An action by a company’s majority shareholders may be lawful but prejudicial and unfair nevertheless. This is particularly so, where the alleged act is in breach of legitimate expectations and results in an outcome that indicates bad faith (Re O’Neill v. Phillips, 1999). In this case, Uma’s removal followed the statutory legal procedure (Companies ordinance 2014, s 462 and s 463), by a majority vote. This notwithstanding, the reasons inspiring the decision were unreasonable in application of an objective test (Re RA Noble & Sons, 1983). As a result of this decision, the minority shareholder, Uma, was prejudiced. To this extent, having established both elements of unfairness and prejudice, Uma is entitled to a remedy.
Besides, Uma, is entitled to a remedy due to the company’s failure to pay reasonable dividends to him, being a shareholder. A company’s shareholders are entitled to a reasonable share of dividends according to the company’s ordinance. Uma can elect to sue the company for remedy in a personal action (Companies ordinance 2014, s 73). In addition to that, Uma can sue in a statutory derivative action, the majority shareholders for paying themselves substantial remuneration and perks without any commercial justification. The two are in breach of the fiduciary duty of making bonafide decisions in the interest of the company. The court in exercise of its wide discretion will award an appropriate remedy (Re Hammer Ltd, 1959). This can range from forcing the company to buy out the shares of Uma or regulating the conduct and management of the corporation.

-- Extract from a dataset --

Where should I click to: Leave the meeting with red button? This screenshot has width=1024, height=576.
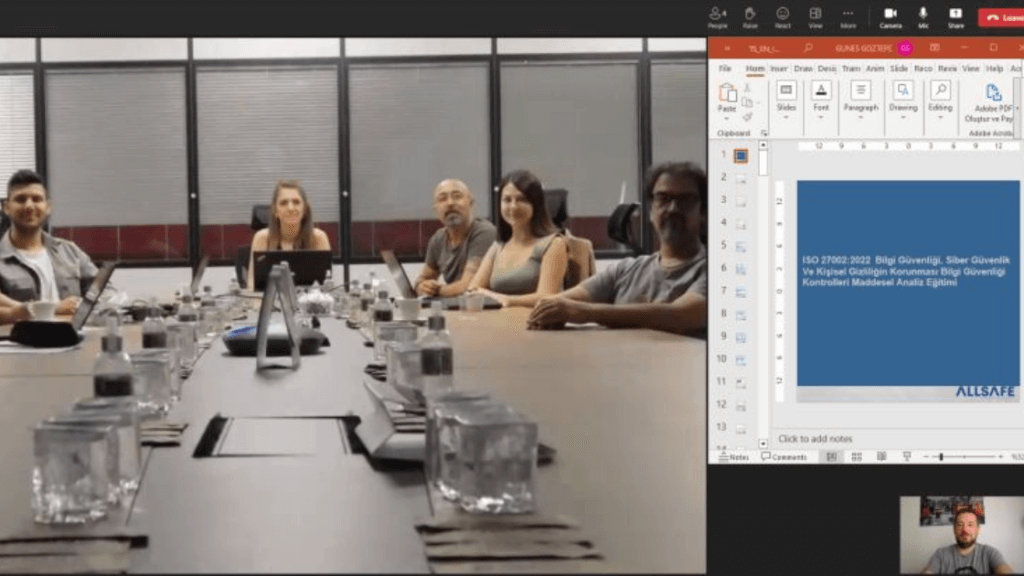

An offer by Suzie and Tara to buy out the shares of Uma will avail to Uma a reasonable alternative opportunity to obtain a remedy for the damages suffered as a result of the majority directors’ conduct. This would be a demonstration of good faith on their part hence the claim of damages on the ground of unfair and prejudicial conduct will not arise. However, this is contingent on whether or not Uma will accept the offer to sell the shares. He is not obligated to sell the shares. This conclusion follows from the fact that one of the remedies that a court may issue as a remedy for damage is a court order to force the company to buy out the shares of a minority shareholder where the minority shareholder suffers damage as a result of the company’s decision.

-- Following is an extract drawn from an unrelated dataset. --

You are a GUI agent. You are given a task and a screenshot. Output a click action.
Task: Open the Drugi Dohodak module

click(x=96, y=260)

The issue is what action is available to the company in respect of the breach of duty imposed on directors to avoid a conflict of interest. A director of a company has an obligation to act in good faith for the company’s benefit. He/she should act honestly, exercise their director duties for a proper purpose while avoiding furtherance of personal gain or illegitimate purpose attainment. Also, a director of a company is under obligation while performing his duties to avoid acts or omissions that are in conflict with personal interests. Under section 536 of the Company Ordinance, should a director be faced with conflict of interest: he/she must disclose such to the board of directors, avoid undertaking that transaction or resign as director so as to avoid such conflict of interest. The duty to avoid conflict of interest extends to contracts which the directors enters into (Bell &Anor. v. Lever Brothers Ltd & Ors., 1932). A contract that a director has personal interest that does not concur with company’s interest, the contract is voidable by the company and any profits acquired by the director may be regained by the company. In Regal (Hastings) v. Gulliver, the court adopted a strict approach stating that directors should not profit out of property acquired by reason of his relationship with the company in which he is a director. Pursuant to s. 537 of the Company Ordinance, if a director fails to disclose his interests, he will commit an offence and be liable for payment of fine (HKSAR v. Liu Kit Man, 2015). In this case, Liam acted in such a way that his personal interests conflicted with those of the company by entering into an agreement with Nelly Limited. According to Regal case and s. 537 of the Company Ordinance, Whirlwind Limited can impose a fine on Liam and obtain the HK $45 million profit that Nelly Limited acquired as a result of its contract with Whirlwind Limited.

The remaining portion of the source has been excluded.